Hackers Plan Attacks To Protest Iraq War
Chinese Group Targets U.S., U.K. Sites
By Brian Krebs
Tuesday, April 1, 2003; Page A24
Chinese hacker groups are planning attacks on U.S.- and U.K.-based Web sites to protest the war in Iraq, the Department of Homeland Security warned in an alert that it unintentionally posted on a government Web site yesterday.
The hackers are planning "distributed denial-of-service" attacks, which render Web sites and networks unusable by flooding them with massive amounts of traffic.

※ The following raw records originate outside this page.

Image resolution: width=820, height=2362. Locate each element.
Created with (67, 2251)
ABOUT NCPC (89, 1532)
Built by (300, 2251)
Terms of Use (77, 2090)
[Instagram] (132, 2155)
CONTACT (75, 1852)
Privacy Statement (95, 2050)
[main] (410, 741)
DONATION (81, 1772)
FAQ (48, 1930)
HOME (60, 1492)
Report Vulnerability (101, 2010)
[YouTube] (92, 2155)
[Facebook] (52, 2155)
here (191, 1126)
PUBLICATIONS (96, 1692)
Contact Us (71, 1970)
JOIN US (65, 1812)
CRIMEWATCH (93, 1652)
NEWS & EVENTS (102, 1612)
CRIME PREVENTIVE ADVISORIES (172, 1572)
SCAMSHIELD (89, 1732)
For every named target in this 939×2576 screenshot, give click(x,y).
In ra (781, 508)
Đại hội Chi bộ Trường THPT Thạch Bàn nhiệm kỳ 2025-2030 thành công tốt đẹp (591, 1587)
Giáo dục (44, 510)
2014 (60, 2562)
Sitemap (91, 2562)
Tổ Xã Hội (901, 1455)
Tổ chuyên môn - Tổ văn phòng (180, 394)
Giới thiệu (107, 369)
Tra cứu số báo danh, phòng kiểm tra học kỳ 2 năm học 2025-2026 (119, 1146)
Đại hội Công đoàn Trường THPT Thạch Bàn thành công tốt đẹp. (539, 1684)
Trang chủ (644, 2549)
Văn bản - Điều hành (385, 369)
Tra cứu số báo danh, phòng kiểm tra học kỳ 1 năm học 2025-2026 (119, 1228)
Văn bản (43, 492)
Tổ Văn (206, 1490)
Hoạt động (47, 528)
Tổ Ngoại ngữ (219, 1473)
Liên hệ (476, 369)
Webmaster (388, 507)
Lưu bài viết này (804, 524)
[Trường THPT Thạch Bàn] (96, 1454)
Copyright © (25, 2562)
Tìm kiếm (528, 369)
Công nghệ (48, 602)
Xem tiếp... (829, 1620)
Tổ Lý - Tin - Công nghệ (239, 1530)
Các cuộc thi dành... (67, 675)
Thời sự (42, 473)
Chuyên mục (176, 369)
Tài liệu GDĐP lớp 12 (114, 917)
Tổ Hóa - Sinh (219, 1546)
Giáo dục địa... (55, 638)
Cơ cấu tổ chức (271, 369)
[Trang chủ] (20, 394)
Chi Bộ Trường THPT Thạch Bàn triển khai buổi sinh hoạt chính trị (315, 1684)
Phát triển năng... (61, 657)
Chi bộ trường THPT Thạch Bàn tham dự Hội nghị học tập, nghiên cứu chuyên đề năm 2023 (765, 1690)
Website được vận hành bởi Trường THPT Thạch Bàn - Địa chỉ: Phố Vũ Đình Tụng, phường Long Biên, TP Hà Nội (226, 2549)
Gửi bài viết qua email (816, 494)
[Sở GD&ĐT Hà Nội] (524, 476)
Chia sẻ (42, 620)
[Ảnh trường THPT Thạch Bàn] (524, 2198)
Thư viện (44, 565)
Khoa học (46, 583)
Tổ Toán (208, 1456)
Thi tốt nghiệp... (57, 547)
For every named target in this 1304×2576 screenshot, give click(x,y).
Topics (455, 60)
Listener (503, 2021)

They also are planning to deface selected Web sites, according to the alert, though the government said it did not know when the attacks would occur.
The Homeland Security Department said it got the information by monitoring an online meeting that the hackers held last weekend to coordinate the attacks. The department sent the alert to government and industry officials over the weekend but accidentally posted the link on the home page of the National Infrastructure Protection Center. The alert was pulled hours later.
Homeland Security Department spokesman David Wray said the information was not supposed to be released to the public. "This was an inadvertent release and the information, while not classified, is sensitive," he said.
The messages cited in the alert were posted on several hacker Web sites thought to be affiliated with the "Honker Union of China," a cadre of Chinese hackers that launched an assault against dozens of U.S. government Web sites in May 2001 after the collision of a Chinese fighter jet and a U.S. surveillance plane on April 1, 2001. "Honker" is Chinese slang for "hacker."
The group claimed responsibility then for defacements on the Web sites of the National Institutes of Health, the U.S. Navy, the Labor Department, and other government agencies and businesses.
The Homeland Security Department's warning comes amid a flurry of antiwar hacking activity. About 10,000 Web sites have been marred with digital graffiti by protesters and supporters of U.S.-led war in Iraq, according to F-Secure Corp., a Finnish Internet security firm.